Researchers found that 80.7% had detectable levels of high-sensitivity cardiac troponin T (>5 pg/mL). Increased levels of high-sensitivity cardiac troponin T were associated with inducible ischemia, worse left ventricular ejection fraction, left atrial function, diastolic function, left ventricular mass and treadmill exercise capacity at baseline.

After a mean follow-up of 8.2 years, 32.2% of study participants experienced a CV event. Each doubling of high-sensitivity cardiac troponin T levels was associated with a higher rate of CV events after adjustment for clinical risk factors, baseline cardiac structure and function and other biomarkers (N-terminal portion of the prohormone of brain-type natriuretic peptide and C-reactive protein levels; HR=1.37; 95% CI, 1.14-1.65), according to research published in JAMA Internal Medicine.

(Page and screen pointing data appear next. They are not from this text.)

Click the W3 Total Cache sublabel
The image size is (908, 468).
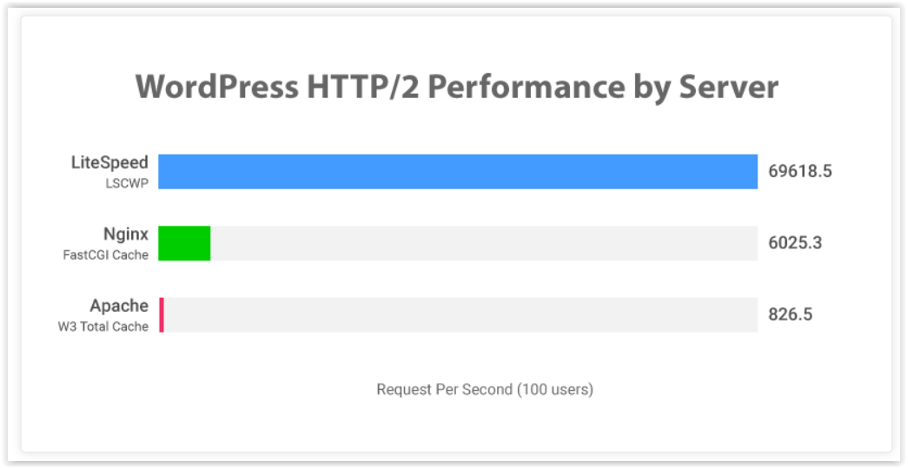coord(103,327)
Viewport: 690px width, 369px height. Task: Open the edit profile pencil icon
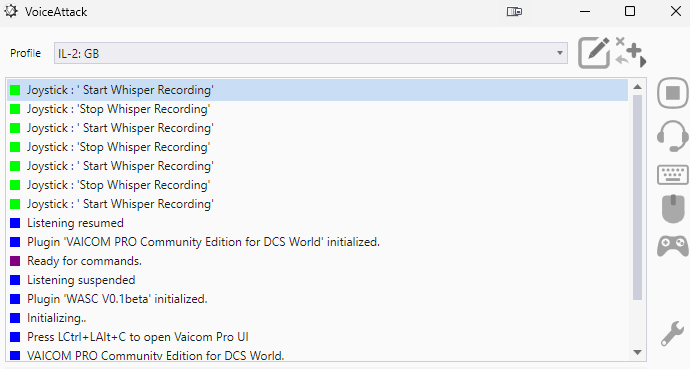[x=594, y=53]
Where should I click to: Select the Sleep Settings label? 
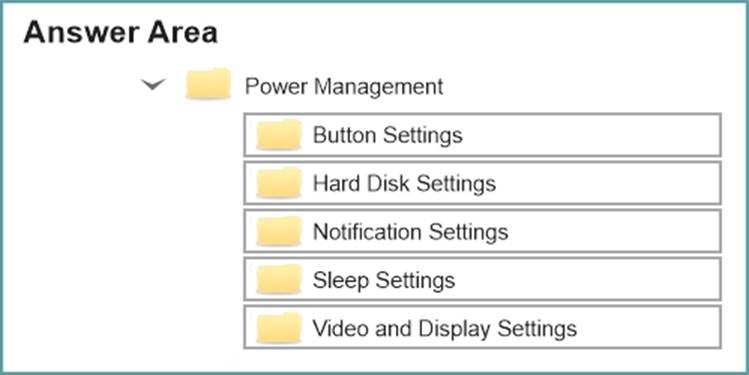coord(384,280)
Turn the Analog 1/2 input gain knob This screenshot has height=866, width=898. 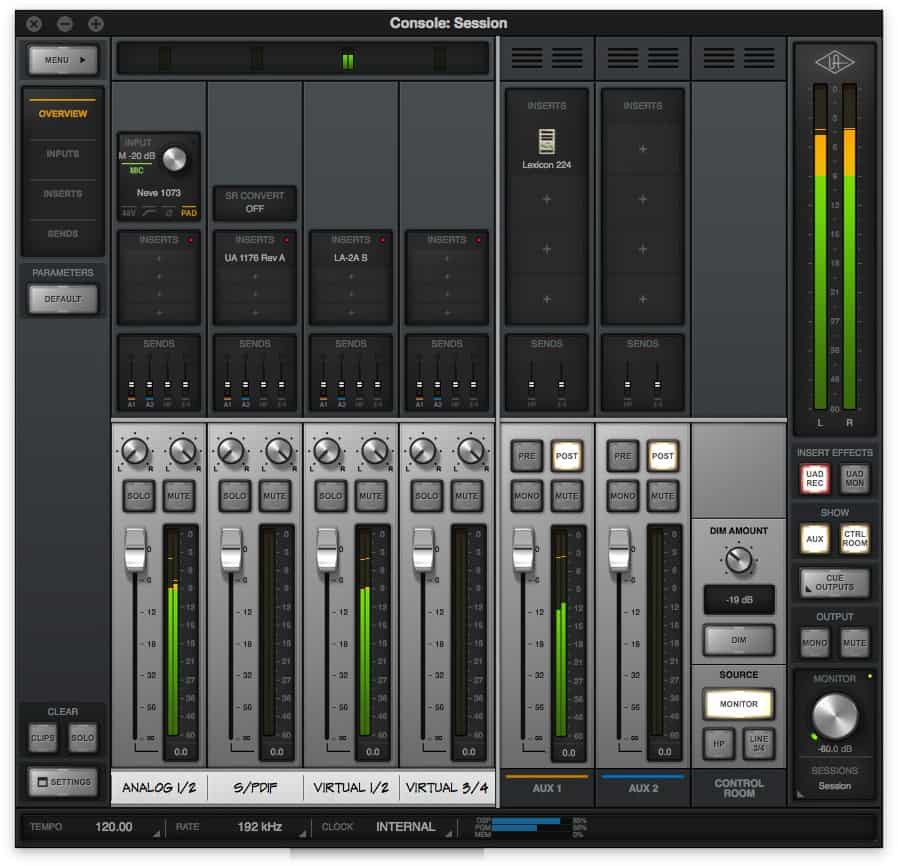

“We found that levels of high-sensitivity cardiac troponin T were associated with measures of cardiac structure and function with CV events independent of clinical risk factors, echocardiographic measures of heart disease, exercise capacity and biomarkers,” Alexis L. Beatty, MD, of the department of medicine and epidemiology and biostatistics at the University of California, San Francisco, wrote. “These findings support the potential use of high-sensitivity cardiac troponin T as a marker of risk in stable outpatients with CHD.”

For more information:

Beatty AL. JAMA Intern Med. 2013;doi:10.1001/jamainternmed.2013.116.

Disclosure: One of the researchers reports receiving grants from Roche Diagnostics.